EXERCISE DESCRIPTION — Return the lines below without any change, from the first one through the line that contains "center [848, 100].", both included.

---

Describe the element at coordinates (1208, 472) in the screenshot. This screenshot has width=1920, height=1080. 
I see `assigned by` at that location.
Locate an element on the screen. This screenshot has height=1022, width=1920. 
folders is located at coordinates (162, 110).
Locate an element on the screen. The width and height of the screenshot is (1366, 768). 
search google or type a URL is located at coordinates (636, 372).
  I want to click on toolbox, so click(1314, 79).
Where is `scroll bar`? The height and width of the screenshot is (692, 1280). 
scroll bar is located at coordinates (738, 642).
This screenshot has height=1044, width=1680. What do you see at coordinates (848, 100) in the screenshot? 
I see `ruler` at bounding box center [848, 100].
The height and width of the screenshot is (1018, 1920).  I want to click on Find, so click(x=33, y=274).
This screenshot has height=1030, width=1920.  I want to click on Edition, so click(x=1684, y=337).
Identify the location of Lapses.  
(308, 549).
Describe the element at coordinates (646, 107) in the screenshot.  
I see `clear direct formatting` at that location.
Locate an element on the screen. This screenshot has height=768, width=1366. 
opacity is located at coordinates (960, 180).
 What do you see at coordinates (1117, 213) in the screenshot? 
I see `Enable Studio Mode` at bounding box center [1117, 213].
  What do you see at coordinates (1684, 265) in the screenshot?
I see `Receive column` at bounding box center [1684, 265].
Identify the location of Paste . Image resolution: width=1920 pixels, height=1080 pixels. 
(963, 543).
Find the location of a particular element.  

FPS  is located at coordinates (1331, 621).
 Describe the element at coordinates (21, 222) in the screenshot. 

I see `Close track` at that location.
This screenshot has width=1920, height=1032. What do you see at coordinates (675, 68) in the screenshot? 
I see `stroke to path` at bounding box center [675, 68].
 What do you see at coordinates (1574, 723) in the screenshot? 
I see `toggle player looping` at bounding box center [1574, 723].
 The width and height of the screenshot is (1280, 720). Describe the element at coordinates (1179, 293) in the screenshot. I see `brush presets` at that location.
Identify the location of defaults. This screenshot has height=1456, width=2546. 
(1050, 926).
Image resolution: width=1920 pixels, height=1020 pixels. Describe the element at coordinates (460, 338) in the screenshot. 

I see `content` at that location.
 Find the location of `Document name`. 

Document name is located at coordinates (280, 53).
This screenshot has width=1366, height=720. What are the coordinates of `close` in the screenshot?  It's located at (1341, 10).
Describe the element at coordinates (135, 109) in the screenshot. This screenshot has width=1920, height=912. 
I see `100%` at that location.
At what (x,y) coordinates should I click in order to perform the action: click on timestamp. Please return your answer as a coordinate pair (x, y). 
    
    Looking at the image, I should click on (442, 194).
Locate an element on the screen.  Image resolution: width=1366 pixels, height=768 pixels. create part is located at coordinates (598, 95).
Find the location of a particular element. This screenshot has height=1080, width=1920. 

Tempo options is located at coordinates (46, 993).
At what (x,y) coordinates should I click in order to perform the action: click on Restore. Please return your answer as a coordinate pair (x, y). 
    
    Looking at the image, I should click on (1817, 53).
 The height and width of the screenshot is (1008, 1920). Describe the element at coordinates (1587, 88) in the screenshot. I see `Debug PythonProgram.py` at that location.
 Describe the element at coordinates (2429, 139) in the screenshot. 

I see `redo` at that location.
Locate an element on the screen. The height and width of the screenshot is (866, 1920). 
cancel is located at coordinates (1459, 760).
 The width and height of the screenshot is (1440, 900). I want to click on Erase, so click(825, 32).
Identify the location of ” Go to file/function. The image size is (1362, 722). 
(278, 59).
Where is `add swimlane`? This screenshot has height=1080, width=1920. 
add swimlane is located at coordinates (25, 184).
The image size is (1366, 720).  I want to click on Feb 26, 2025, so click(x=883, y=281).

---

COMPLETED TASK —
Describe the element at coordinates (1208, 472) in the screenshot. This screenshot has width=1920, height=1080. 
I see `assigned by` at that location.
Locate an element on the screen. This screenshot has height=1022, width=1920. 
folders is located at coordinates (162, 110).
Locate an element on the screen. The width and height of the screenshot is (1366, 768). 
search google or type a URL is located at coordinates (636, 372).
  I want to click on toolbox, so click(1314, 79).
Where is `scroll bar`? The height and width of the screenshot is (692, 1280). 
scroll bar is located at coordinates (738, 642).
This screenshot has height=1044, width=1680. What do you see at coordinates (848, 100) in the screenshot? 
I see `ruler` at bounding box center [848, 100].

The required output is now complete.